Now more than ever, it is crucial to make informed choices when sourcing ingredients. Instead of relying on expensive imports from the U.S., we can:

Support Canadian farmers by sourcing fresh produce, dairy, and meats locally.
Utilize high-quality European ingredients, such as DOP and IGP-certified Italian products (Parmigiano Reggiano, Prosciutto di Parma, Extra Virgin Olive Oil, San Marzano Tomatoes, and high-quality Italian flour), which remain exempt from these tariffs under the CETA agreement.
Make more in-house, including fresh pasta, artisanal bread, sauces, and pizza, ensuring quality control and reducing dependency on pre-made imported goods.

We are fortunate to live in a country that produces world-class grains, dairy, and meats, and at the same time, great things grow in Europe—from the rolling vineyards of Italy to the olive groves of Spain. By leveraging both local and premium European ingredients, we can maintain excellence in our kitchens while navigating these new economic challenges.

Quality First: The Best of Italian and Canadian Ingredients

At our restaurants and catering operations, our approach has always been clear: serve authentic Italian flavors using the finest Canadian and European ingredients.
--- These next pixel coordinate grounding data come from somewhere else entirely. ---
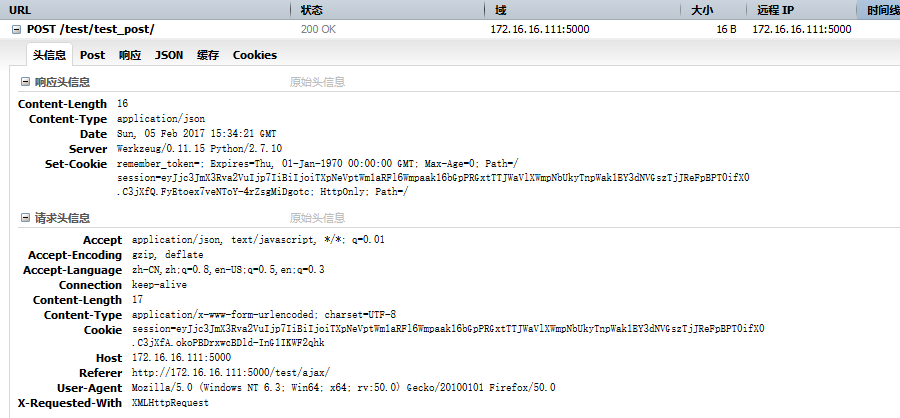Click the 200 OK status cell
This screenshot has height=418, width=900.
tap(318, 29)
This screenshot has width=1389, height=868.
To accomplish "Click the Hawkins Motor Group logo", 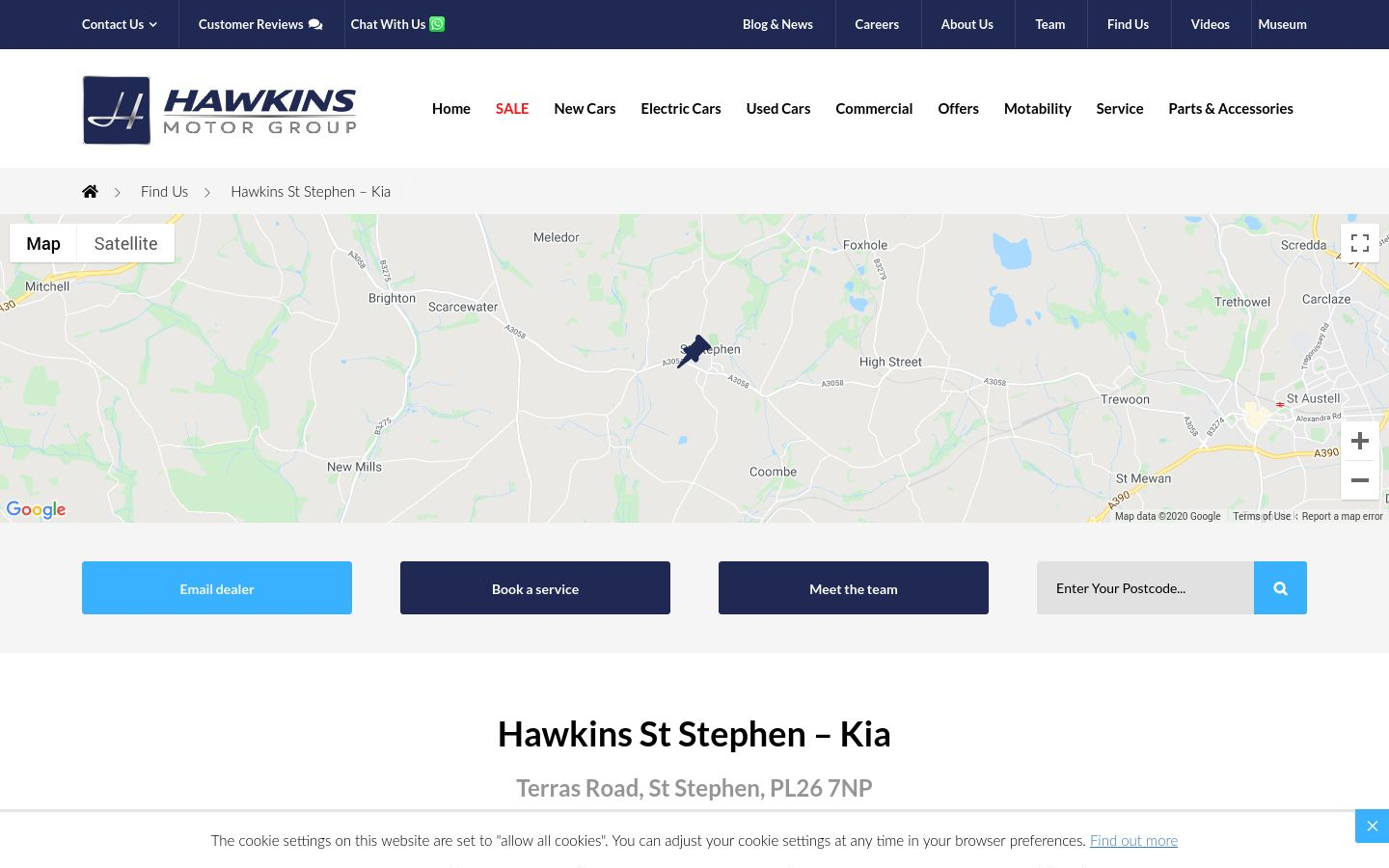I will (220, 110).

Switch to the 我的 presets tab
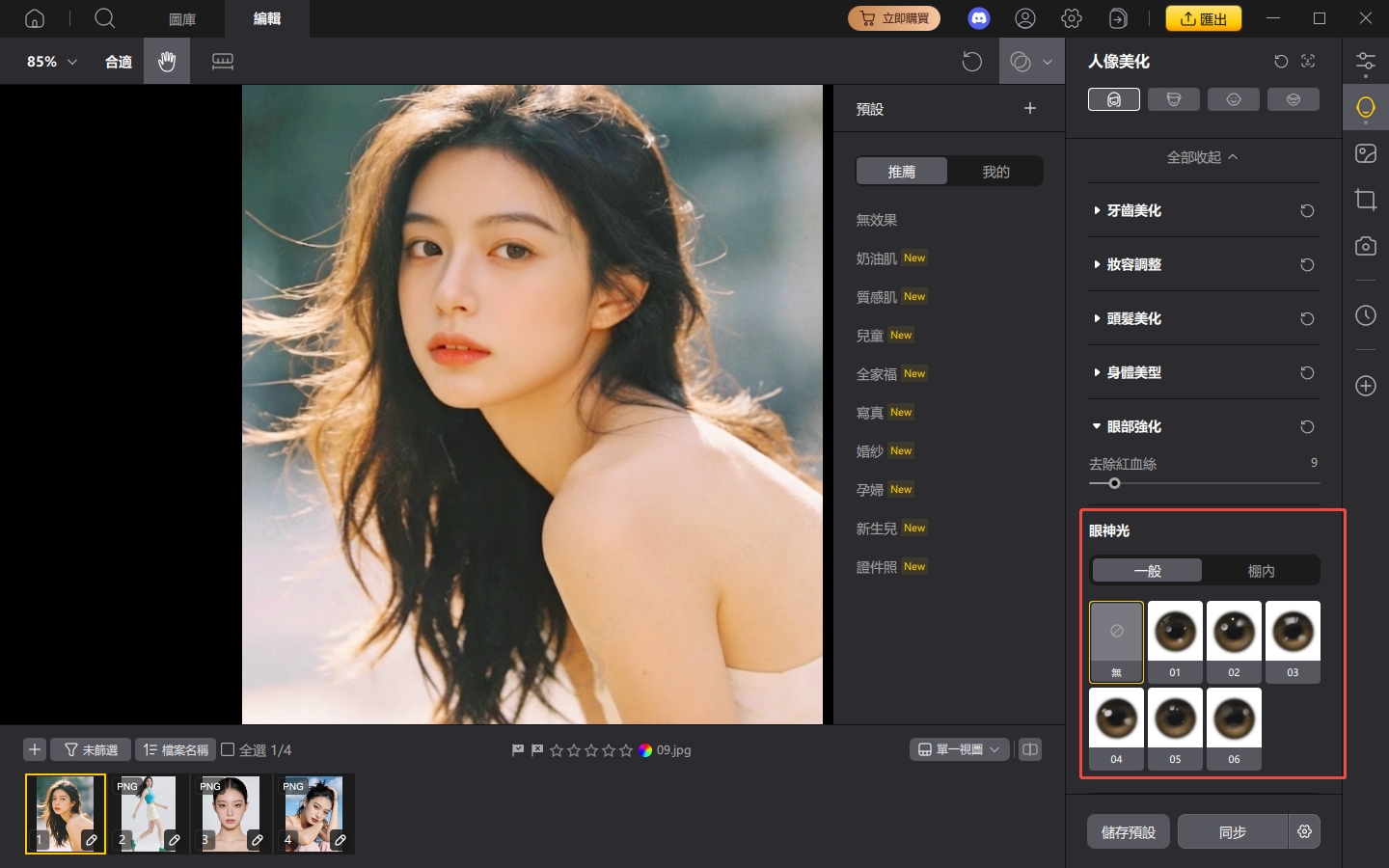point(994,171)
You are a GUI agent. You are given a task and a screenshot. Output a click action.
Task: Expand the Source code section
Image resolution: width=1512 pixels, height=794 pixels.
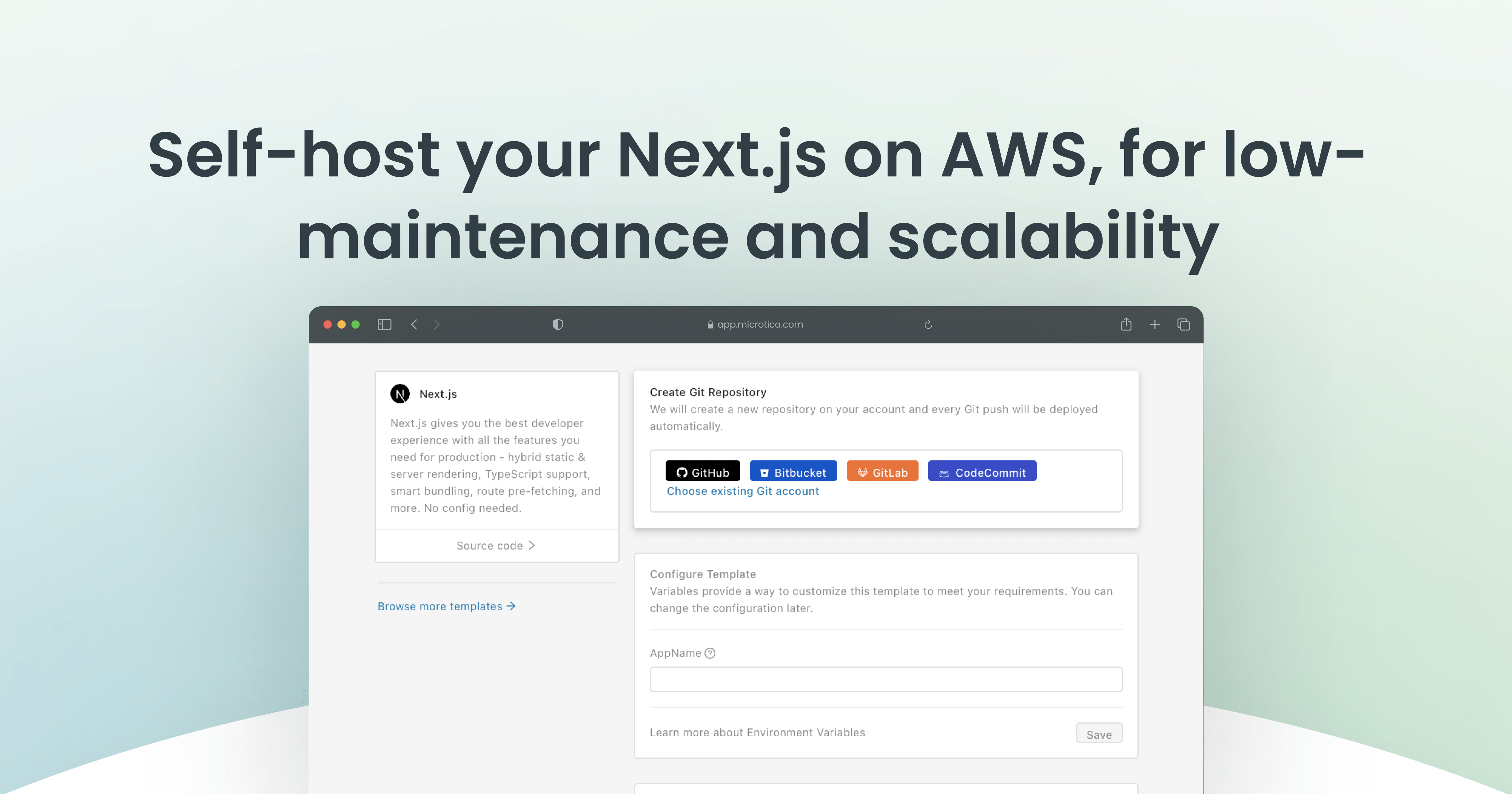click(x=496, y=545)
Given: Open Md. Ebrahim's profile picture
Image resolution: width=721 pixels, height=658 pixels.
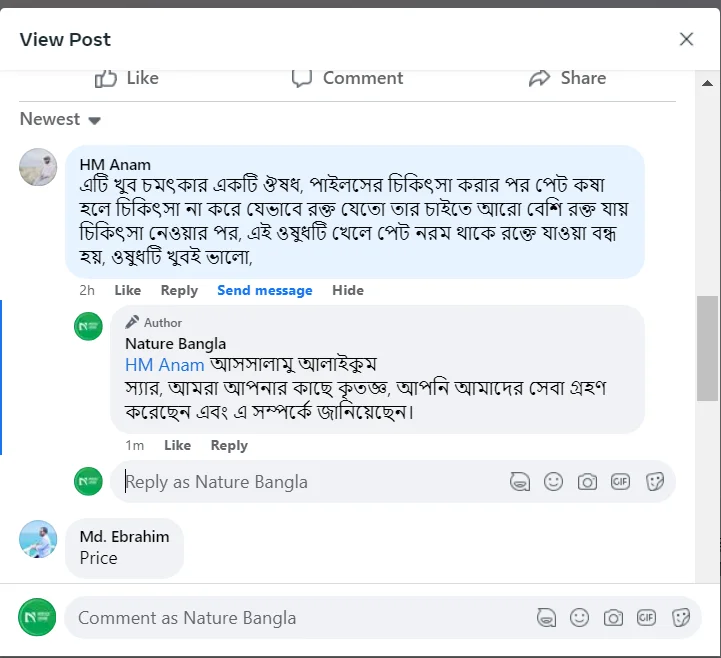Looking at the screenshot, I should (x=38, y=539).
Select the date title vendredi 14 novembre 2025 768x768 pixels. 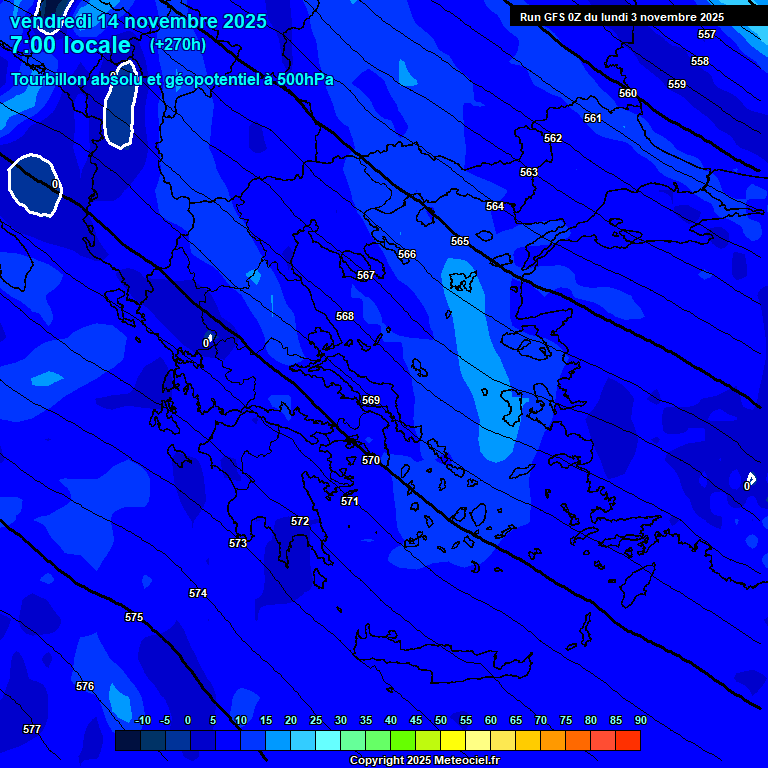coord(138,21)
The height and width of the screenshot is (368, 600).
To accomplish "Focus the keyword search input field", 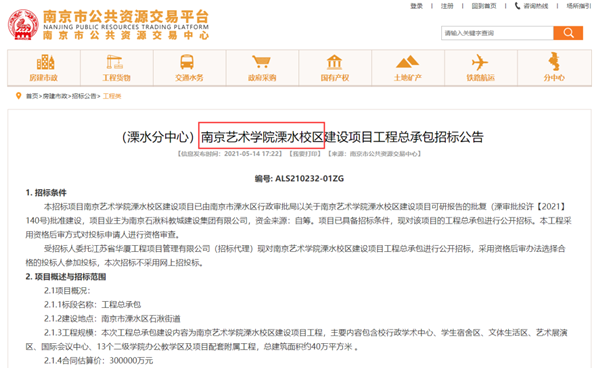I will tap(497, 33).
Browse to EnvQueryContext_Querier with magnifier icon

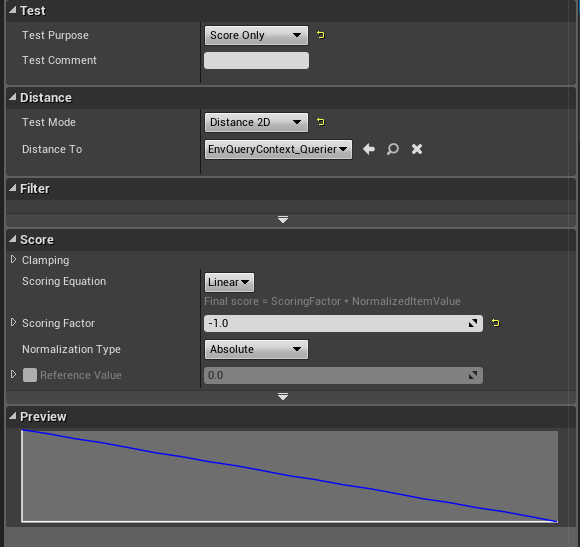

This philosophy ensures that our guests experience the best of both worlds—whether it’s freshly baked focaccia made with Italian flour and Canadian spring water or a pasta dish crafted with local eggs and premium Italian (my mother) olive oil.

While these tariffs may pose short-term difficulties, they also present an opportunity for the industry to rethink sourcing strategies and highlight the value of buying locally and choosing quality over convenience.

The Path Forward

This is a pivotal moment for the Canadian food industry. Businesses must adapt, consumers must make conscious choices, and we must all work together to support our local economy while taking advantage of strong trade agreements like CETA.

At Boccaccio, Caffe Cinquecento, and my catering firm, we remain committed to providing our clients with the highest quality Italian cuisine, made fresh with Canadian and European ingredients that align with our values of authenticity and excellence.

I encourage everyone—home cooks, food lovers, and industry professionals—to take this opportunity to explore local and European options, make more from scratch, and celebrate the incredible ingredients we have at our fingertips.

What are your thoughts on these new tariffs? How will you adapt? Let’s start a conversation.